--- begin DATASET ---

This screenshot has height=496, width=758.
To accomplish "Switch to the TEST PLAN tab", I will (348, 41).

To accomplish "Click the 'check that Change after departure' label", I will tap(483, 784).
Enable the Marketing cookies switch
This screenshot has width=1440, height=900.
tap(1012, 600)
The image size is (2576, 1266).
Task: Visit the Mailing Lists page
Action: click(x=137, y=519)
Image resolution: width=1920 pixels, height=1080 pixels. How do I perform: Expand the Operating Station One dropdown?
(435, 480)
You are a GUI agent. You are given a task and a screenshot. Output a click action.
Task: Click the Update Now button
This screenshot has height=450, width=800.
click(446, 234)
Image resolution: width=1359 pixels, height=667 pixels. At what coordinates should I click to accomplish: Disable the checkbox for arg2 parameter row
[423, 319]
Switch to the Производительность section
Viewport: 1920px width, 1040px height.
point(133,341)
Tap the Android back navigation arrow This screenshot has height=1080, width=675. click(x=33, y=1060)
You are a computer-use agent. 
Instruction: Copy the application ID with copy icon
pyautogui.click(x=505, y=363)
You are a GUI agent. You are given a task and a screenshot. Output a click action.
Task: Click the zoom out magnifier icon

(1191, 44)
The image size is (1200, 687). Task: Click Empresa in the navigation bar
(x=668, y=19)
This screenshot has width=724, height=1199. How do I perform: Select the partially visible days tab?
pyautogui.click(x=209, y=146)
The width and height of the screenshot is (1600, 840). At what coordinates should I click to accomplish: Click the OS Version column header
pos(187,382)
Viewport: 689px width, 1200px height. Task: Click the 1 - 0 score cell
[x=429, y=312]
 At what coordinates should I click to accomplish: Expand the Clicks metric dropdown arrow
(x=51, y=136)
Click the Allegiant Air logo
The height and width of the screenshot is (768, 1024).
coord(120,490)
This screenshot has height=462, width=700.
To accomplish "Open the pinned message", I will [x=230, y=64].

--- end DATASET ---

▶ _AIM_:
Gather every line from the items above that contains the string "coordinates", and treat uppercase and lowercase letters as different.

▶ _EXPECTED OUTPUT_:
Image resolution: width=1359 pixels, height=667 pixels. At what coordinates should I click to accomplish: Disable the checkbox for arg2 parameter row
The width and height of the screenshot is (1600, 840). At what coordinates should I click to accomplish: Click the OS Version column header
 At what coordinates should I click to accomplish: Expand the Clicks metric dropdown arrow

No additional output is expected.